Albo zupełnie świeża opowieść o sanitariuszce wojskowej J. z Kamianki na Czerkaszczyźnie. Zaginęła 23 kwietnia 2022 r. we wsi Kozacza Łopań na północ od Charkowa, usiłując ratować spod kul ciężko rannego żołnierza. Według żołnierzy z jej jednostki, wrogi snajper, ignorując znak czerwonego krzyża, który był wyraźnie widoczny na mundurze J., strzelił jej w głowę. Ciała nie odnaleziono, gdy Kozacza Łopań została ostatecznie wyzwolona we wrześniu. Nie ma jej wśród więźniów, nie ma jej na żadnych listach. Rodzice obawiają się, że okupanci po prostu spalili ją w mobilnych rosyjskich krematoriach, zacierając ślady zbrodni.

A inny polskiego pochodzenia Ukrainiec imieniem I., pochodzący z Drohobycza, po prostu ukrył przed rodzicami najpierw swój udział w Rewolucji Godności na kijowskim Majdanie, a potem w wojnie z rosją. Powiedział, że jedzie do stolicy na zarobki, a że służył w batalionie „Ajdar” dowiedzieli się dopiero po jego śmierci. We wrześniu 2014 r. został ranny i schwytany przez separatystów i moskali w obwodzie ługańskim.
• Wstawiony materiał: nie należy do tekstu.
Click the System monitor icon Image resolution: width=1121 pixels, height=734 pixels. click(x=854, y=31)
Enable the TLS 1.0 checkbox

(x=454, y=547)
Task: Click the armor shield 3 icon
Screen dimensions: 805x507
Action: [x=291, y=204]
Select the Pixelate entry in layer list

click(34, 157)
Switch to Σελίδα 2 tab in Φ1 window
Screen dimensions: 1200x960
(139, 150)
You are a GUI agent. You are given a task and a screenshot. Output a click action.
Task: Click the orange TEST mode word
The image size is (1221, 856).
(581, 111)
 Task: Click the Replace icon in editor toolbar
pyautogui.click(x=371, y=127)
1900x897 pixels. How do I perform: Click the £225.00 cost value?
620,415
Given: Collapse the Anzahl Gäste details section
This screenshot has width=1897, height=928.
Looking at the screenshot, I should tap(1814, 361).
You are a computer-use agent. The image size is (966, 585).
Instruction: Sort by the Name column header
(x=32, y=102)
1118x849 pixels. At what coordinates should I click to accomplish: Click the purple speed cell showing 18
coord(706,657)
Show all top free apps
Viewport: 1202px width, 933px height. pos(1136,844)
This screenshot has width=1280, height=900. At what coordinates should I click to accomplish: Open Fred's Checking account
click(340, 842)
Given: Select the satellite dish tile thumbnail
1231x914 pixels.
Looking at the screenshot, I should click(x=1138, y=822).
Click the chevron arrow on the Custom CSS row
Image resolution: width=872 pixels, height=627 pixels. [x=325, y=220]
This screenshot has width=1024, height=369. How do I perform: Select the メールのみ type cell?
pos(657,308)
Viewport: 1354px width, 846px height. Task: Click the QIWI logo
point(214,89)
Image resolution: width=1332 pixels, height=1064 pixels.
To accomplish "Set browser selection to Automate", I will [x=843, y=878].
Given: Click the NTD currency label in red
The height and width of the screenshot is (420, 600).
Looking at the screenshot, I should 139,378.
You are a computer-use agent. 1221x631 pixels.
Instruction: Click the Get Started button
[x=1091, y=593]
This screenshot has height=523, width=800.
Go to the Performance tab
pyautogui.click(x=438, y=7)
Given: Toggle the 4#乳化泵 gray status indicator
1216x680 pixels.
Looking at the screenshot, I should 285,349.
Były filmy, w których sam chodził po szpitalu, ale po kilku dniach był już martwy, zaś 70% jego ciała zostało oparzone. Kiedy po niewiarygodnie trudnych staraniach rodzicom zwrócono ciało syna, sekcja zwłok ustaliła, że umarł właśnie wskutek oparzeń, które zostały mu zadane podczas tortur.

Mam teraz bardzo trudną pracę. Muszę dzwonić do krewnych, prosić ich o zgodę, zdjęcia i słuchać opowieści o ich dzieciach, matkach i mężach, których nie udaje się odzyskać. Jest to niezwykle trudne psychicznie. Ale jednocześnie bardzo ważne jest, aby opowiedzieć o ich życiu i śmierci, aby ludzie, nie tylko w Ukrainie i w Polsce, jasno zobaczyli, że więcej pieniędzy, które trzeba zapłacić za gaz i prąd, nie można równać z bólem odczuwanym przez dzieci i krewnych bohaterów, w których żyłach płynęła krew ukraińska i polska.

Dmytro Antoniuk

Dmytro Antoniuk. Autor licznych przewodników po Ukrainie oraz książki w dwóch tomach "Polskie zamki i rezydencje na Ukrainie". Inicjator dwóch akcji społecznych związanych ze zbiórką środków na remont zamku w Świrzu w latach 2012-2013. Tłumacz z języków polskiego, angielskiego i niemieckiego. Stypendysta Programu "Gaude Polonia" w roku 2016, w ramach którego przetłumaczył księgę Barbary Skargi "Po wyzwoleniu: 1944-1956", która ukazała się po ukraińsku w wydawnictwie "Knyhy XXI". Razem z Pawłem Bobołowiczem był autorem akcji "Rok 1920: Pamięć w czasach pandemii", w wyniku której powstała mapa interaktywna miejsc pamięci na Ukrainie oraz foldery, wydane przez Konsulaty RP we Lwowie i Winnice. Od listopada 2020 roku jest autorem i prowadzącym audycji radiowej na Radio WNET - "Wspólne Skarby". Stały autor Kuriera Galicyjskiego od 2008 roku.